A film like Death Sentence where the violence beckons comparisons to exploitation films, or Shoot Em Up that displays the aforementioned thugs who can't hit Clive Owen with multiple machine guns despite his being an easy target diving in slow motion, makes me cringe. No style, just cinematic excess.
So now comes Jodie Foster as a vigilante on the dark streets of Gotham in the Neil Jordan directed The Brave One (opens 9/14). This is only the third film in which she's starred in this decade (the other two being Panic Room and Flightplan), but it's also a return to form, as this is simply one hell of a performance. Foster conveys a kind of feral intensity playing a radio personality who's mugged, and beaten into a coma. When she revives she buys a gun and takes the law into her own hands. The violence also comes off as realistic because she shoots a handgun three or four times (as opposed to Shoot Em Up's 100s of times) and even misses once. In scene after scene Foster appears wearing tee shirts that show off her petite yet muscular build. One shirt is a red tie-dye thingy, I swear it's a copy of the same shirt she wore 30 years ago in Taxi Driver in the cafeteria scene between her and Travis Bickle.
If we're talking violence in movies being totally realistic however the go-to director is David Cronenberg. Eastern Promises, opening September 14, feels more like a chamber drama, similar to Spider than Cronenberg's last opus A History of Violence. The conversations and situations in Eastern Promises revolve around Eastern European mobs and how they operate in London. A nurse, Naomi Watts, trying to find the family of a baby whose mother was murdered goes deep into a little seen view of England's ethnic neighborhoods.

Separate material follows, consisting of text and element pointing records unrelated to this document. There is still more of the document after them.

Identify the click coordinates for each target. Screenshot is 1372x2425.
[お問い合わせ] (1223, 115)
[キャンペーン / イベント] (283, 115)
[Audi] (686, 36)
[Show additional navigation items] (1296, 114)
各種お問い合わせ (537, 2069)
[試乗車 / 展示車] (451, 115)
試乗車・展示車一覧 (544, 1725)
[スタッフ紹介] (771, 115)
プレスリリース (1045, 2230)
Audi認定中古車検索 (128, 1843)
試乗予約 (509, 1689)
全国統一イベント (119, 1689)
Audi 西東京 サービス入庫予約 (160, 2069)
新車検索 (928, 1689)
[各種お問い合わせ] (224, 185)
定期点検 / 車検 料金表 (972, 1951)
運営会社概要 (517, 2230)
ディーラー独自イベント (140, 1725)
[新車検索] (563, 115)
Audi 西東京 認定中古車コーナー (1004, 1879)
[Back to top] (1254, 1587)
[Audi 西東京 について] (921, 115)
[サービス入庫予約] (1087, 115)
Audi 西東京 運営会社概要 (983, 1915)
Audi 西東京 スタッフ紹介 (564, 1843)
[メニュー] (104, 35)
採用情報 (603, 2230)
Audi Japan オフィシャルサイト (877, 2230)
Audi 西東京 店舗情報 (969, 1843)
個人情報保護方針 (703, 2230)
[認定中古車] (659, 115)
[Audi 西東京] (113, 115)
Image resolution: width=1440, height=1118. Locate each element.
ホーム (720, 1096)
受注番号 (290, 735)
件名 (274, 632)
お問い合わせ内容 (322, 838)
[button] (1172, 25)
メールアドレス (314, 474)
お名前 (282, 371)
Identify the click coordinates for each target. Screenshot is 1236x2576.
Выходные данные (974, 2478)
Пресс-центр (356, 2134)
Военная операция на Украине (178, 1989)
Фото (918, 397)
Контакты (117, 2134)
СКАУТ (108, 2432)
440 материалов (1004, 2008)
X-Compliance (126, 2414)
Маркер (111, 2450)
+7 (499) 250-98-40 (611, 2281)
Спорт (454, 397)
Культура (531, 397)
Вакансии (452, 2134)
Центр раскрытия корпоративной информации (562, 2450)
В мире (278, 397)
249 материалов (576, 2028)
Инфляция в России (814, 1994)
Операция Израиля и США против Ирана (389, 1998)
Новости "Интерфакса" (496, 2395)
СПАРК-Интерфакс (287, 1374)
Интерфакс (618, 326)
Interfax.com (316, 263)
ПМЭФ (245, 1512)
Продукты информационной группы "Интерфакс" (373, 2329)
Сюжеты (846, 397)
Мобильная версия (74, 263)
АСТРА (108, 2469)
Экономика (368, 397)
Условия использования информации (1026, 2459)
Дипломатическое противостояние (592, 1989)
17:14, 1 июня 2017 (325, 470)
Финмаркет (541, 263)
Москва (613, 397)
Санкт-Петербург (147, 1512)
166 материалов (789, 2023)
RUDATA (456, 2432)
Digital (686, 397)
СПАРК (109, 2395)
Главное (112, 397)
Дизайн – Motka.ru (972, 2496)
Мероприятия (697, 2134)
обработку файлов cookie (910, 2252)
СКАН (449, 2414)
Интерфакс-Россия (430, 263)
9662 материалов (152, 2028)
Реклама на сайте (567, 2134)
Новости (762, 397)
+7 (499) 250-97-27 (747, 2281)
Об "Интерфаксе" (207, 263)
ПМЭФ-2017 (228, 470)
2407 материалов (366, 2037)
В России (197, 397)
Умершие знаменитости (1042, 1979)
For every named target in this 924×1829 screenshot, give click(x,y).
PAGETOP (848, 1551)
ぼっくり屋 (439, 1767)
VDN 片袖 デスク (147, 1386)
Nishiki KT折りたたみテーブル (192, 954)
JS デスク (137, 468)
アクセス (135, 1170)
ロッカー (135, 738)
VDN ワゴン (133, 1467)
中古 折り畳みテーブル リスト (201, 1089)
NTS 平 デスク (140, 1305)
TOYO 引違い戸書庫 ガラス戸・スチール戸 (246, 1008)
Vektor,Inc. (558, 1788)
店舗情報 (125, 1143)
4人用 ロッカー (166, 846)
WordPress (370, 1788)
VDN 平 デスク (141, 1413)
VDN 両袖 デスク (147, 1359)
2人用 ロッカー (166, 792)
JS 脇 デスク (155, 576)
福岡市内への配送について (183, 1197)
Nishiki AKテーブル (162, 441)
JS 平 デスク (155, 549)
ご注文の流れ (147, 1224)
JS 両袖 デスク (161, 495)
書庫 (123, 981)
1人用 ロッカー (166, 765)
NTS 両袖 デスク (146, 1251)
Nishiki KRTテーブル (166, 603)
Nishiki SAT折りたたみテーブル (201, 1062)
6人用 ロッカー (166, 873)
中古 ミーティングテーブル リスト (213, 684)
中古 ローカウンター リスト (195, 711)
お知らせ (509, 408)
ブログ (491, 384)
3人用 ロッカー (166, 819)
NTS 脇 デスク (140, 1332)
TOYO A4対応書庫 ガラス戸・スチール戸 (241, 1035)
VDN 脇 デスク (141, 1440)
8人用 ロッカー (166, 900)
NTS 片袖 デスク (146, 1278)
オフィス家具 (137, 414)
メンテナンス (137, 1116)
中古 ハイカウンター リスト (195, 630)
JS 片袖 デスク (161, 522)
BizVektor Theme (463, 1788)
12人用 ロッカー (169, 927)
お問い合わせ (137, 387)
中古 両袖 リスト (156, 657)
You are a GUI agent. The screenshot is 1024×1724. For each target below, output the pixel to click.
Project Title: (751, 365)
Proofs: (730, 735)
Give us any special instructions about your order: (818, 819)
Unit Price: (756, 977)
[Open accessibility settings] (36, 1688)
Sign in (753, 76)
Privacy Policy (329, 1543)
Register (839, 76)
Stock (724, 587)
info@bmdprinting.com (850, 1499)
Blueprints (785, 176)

There's actually very little physical violence in Eastern Promises but when it rears up its ugly head you feel it in the pit of your being. Specifically an opening scene features a throat being slit while a guy's sitting in a barber chair and the film closes with a literal knife fight to the end. As another viewer remarked upon the movie's end, when you really engage in a battle to the death it has none of the glossy glory and slow motion histrionics of more deliberate filmmakers. Viggo Mortensen also stars and provides a steely portrait of how far a man can change into a machine when his allegiance is to gangsters.